Sacramento Business Journal – by Melanie Turner Staff writer
Friday, August 27, 2010
A study to better define the region’s clean-energy technology “cluster” has identified 231 companies in the sector — and researchers aim to build a more complete, longer list.
“What we’re hoping to do as we’ve garnered so much attention on the topic now is to further refine that,” said Ryan Sharp, executive director for the Center for Strategic Economic Research in Sacramento. “We should be able to learn about more companies and put some more meat on the bones of our cluster analysis.”
Sharp revealed preliminary findings of the study, which covers six counties, at a Valley Vision meeting Tuesday.
The findings indicate that most of the region’s companies are small, with between one and 19 employees. The region’s cluster had significant growth between 1998 and 2008. Sales increased 224 percent, the number of companies grew by 123 percent and employment in the cluster improved almost 87 percent.
Started early this year, the study’s next steps include in-person outreach to companies on the list to inquire about their peers, and outreach to local jurisdictions. By late fall, researchers hope to reveal a more complete list and an accompanying map.
Because the industry sector is an emerging one, it’s tough to define — and compare to other regions.
The federal Bureau of Labor Statistics is putting together industry classifications and data that relate to the green economy, Sharp said. Just as we can look at data for sectors within the manufacturing industry, from semiconductors to software, it’s anticipated that data for the clean-energy technology industry will be standardized across the country, he said.
But not yet.
“The latest I’ve heard is 2012,” he said.
Developing a regional strategy
For now, grant funding is helping the region define its green and clean cluster.
In February, the Sacramento Employment and Training Agency secured a $200,000 Regional Industry Clusters of Opportunity grant through the California Workforce Investment Board to develop a regional strategy to sustain — and build on — the clean-energy sector.
SETA put together a project team, including Valley Vision, the Center for Strategic Economic Research and the Los Rios Center of Excellence, to develop the strategy.
The first phase includes figuring out how many companies are in the sector.
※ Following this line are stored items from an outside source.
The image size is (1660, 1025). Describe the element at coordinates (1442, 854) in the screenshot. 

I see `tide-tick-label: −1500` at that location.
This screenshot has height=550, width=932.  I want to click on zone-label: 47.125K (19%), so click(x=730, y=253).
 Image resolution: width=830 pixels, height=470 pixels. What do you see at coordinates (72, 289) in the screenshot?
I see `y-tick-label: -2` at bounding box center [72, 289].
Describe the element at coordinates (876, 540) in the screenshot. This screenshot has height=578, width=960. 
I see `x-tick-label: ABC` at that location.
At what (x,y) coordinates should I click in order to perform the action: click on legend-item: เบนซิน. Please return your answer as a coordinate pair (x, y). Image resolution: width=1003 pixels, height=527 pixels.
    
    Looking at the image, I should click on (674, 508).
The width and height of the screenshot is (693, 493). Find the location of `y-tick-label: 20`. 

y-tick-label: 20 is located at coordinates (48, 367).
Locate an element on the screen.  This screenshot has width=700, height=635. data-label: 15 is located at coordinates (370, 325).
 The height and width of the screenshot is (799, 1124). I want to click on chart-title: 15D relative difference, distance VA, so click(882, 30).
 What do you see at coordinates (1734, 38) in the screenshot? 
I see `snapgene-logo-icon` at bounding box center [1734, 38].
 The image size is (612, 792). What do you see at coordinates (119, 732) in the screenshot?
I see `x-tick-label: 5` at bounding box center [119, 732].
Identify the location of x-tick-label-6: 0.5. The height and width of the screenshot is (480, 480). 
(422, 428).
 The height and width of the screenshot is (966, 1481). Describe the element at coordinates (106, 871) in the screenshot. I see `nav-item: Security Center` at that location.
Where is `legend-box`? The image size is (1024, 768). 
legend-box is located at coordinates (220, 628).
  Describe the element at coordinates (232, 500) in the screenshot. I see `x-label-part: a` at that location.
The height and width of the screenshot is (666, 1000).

Researchers identified four segments of the green economy from which to derive the list. The segments, viewed as those that give the region a competitive advantage, include clean energy, energy efficiency, clean transportation and green building.
“We’re looking for companies that have primary business activities related to one of these segments,” Sharp said.
For example, renewable energy companies such as Solar Power Inc. would fall under the clean-energy segment. Companies such as Beutler Corp. fall into the energy efficiency segment, and Siemens Mobility Division is in the clean transportation segment. ZETA Communities is in the green building segment.
Clean energy and energy efficiency are by far the largest of the four segments in the region.
The University of California Davis Center for Regional Change assisted the research team in its analysis. So far, researchers have gathered economic performance data on 70 percent of the 231 companies.
“Overall, we’re doing quite well,” Sharp said. “We’re one of the leaders in the country.”
A leader in clean-tech
The study is just one part of a regional effort under way to sustain and build on the region’s clean-energy sector.
Independent studies recently have identified the Sacramento region as a clean-tech cluster leader.
Sacramento County has the seventh-most clean-tech companies in the state, with 145, according to an Environmental Defense Fund report released this month.
And the region led the state with 87 percent job growth in the green sector between 1995 and 2008, with 4,743 jobs added for a total of 13,102 in 2008, according to Collaborative Economics, on behalf of Next 10.
“I think you have an abundance of assets here,” said Tracey Grose, who presented findings of the Collaborative Economics report at this week’s Valley Vision meeting.
Grose said she would attribute Sacramento’s 87 percent green-job growth in part to “regional engagement.”
The more Sacramento can position itself as a clean-energy leader, the more it will attract companies in that sector, she said.
Matt Mahood, president and chief executive officer for the Sacramento Metro Chamber, agreed.
“As a region we do have some very unique competitive advantages,” he said. “We need to do a better job of using our megaphone.”
The Metro Chamber has been doing its part to nurture the sector. In 2008, for the first time the chamber created a separate cap-to-cap green team to lobby specifically for the green and clean-tech sector. Regional leaders lobbied to extend the solar tax credit, for example.
Meanwhile, researchers also are working to compare Sacramento’s clean-energy cluster to other regions, including Portland, Ore., Denver, Austin and the Bay Area. Sharp outlined some of those findings Tuesday. When compared to the four other regions, Sacramento is strong in some areas and weak in others. Innovation, measured by patents, is not a strong point.
But Sacramento is in the “middle of the pack” when it comes to its Leadership in Energy and Environmental Design portfolio, and number of LEED professionals.
Sacramento also is doing well in attracting federal stimulus funding related to clean-energy technology. The region is second only to Austin, with $255 per capita, according to the study.
Sacramento also boasts a strong level of installed photovoltaic capacity, with 127 kilowatts per 10,000 population. That puts it behind only the Bay Area, which has a reported 198 kilowatts per 10,000.